Universities and museums ought to be natural allies. Both have missions to examine, preserve and increase knowledge. Some claim that the oldest museum in the world was a university museum – the University of Oxford’s Ashmolean.
University collections began life as raw material to support teaching and research, but as this became more theoretical, collections were neglected, regarded as little more than dusty cabinets of curiosity.
Faced with financial woes, several universities, particularly in the US, have considered selling off works or collections not deemed core to their mission. Last year, Randolph College sold Men of the Docks by George Bellows to benefit its endowment by $25.5 million (£16.9 million). Brandeis University proposed selling off its entire collection of modern art until a huge uproar forced a retreat.
Yet in the past 20 years, many university museums and galleries have found a fresh sense of purpose. “The previous generation of curators, many of whom were academics, is being replaced by a new generation of younger professional curators who bring different points of view and new practices,” says Hugues Dreyssé, chair of the International Committee for University Museums and Collections. “I also sense a growing awareness of the untapped opportunity for museums to collaborate with all the experts who are in the university.”
Dreyssé points to a growing willingness of university museums to network and share best practice through national groupings such as the University Museums Group in the UK or the Coordination Centre for Scientific University Collections (CCSUC) in Germany, or even regional groups such as the University Museum Association of Kyoto, a network of 14 university museums in the Japanese city.
Since 2012, the German Federal Ministry of Education and Research has funded CCSUC to increase the visibility and availability of scientific collections through digital indexing. The result is a central portal for scientific collections and objects that can be used by students and researchers across Germany.

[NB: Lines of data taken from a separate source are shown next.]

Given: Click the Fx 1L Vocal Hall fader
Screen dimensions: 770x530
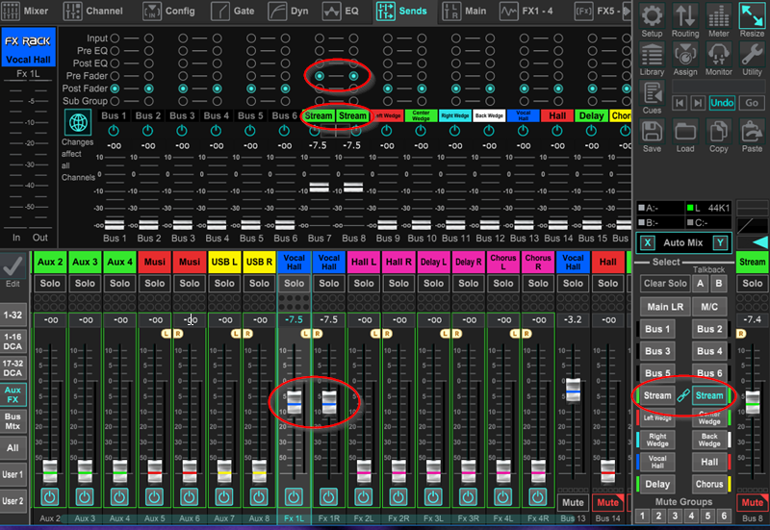Looking at the screenshot, I should click(x=295, y=401).
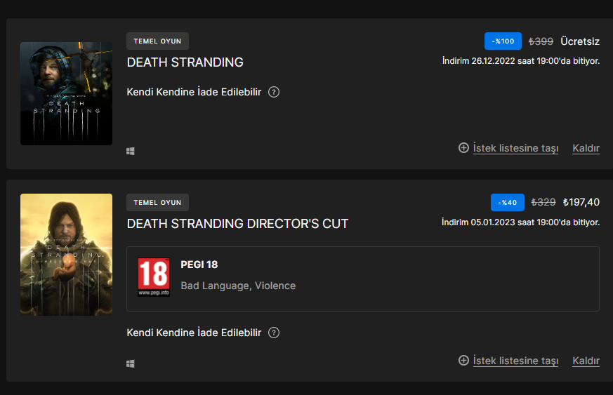This screenshot has width=613, height=395.
Task: Click the Death Stranding cover thumbnail
Action: [x=66, y=93]
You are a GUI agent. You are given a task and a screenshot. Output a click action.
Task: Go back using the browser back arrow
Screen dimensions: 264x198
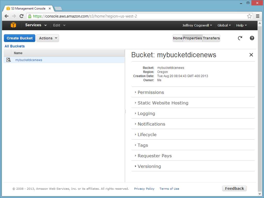[x=7, y=16]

“The network has inspired exhibitions, events, publications, research projects, teaching concepts and best practice examples,” explains CCSUC’s Martin Stricker, who says similar coordination centres now exist in Portugal and Switzerland, with plans also afoot in France and Belgium.
Increasingly, university museums and galleries are discovering another role, as cultural providers to their city or region. “The strings attached to public funding in some countries have led to much scrutiny and reflection,” explains Maurice Davies of the Museum Consultancy. “In the UK, for example, every museum has completely questioned its aims and roles and that’s been beneficial.”
Many universities now view their museums or galleries as gateway buildings, bridging the gap between campus and local community. The Intermediatheque exhibition space at the University Museum of the University of Tokyo, for example, has welcomed more than 1.2 million visitors in the past two years.
Some 240,000 people pass through the doors of Michigan State University’s Broad Museum each year. The Ashmolean is the most visited non-national museum in England. In Scotland, St Andrews has developed The Gateway Galleries, a modern building close to the main route into the town, that houses temporary exhibitions.
“Some universities see the importance of museums as a way of projecting a distinctive institutional identity,” says Andrew Simpson, an honorary fellow at Macquarie University who has research interests in university museums.
“But the quality of decisions about university museums and galleries can sometimes be a concern. Some university leaders only see the real-estate value of the space a museum or gallery occupies.
“So opportunities and challenges turn on the quality of their decisions and the data that inform their decisions.”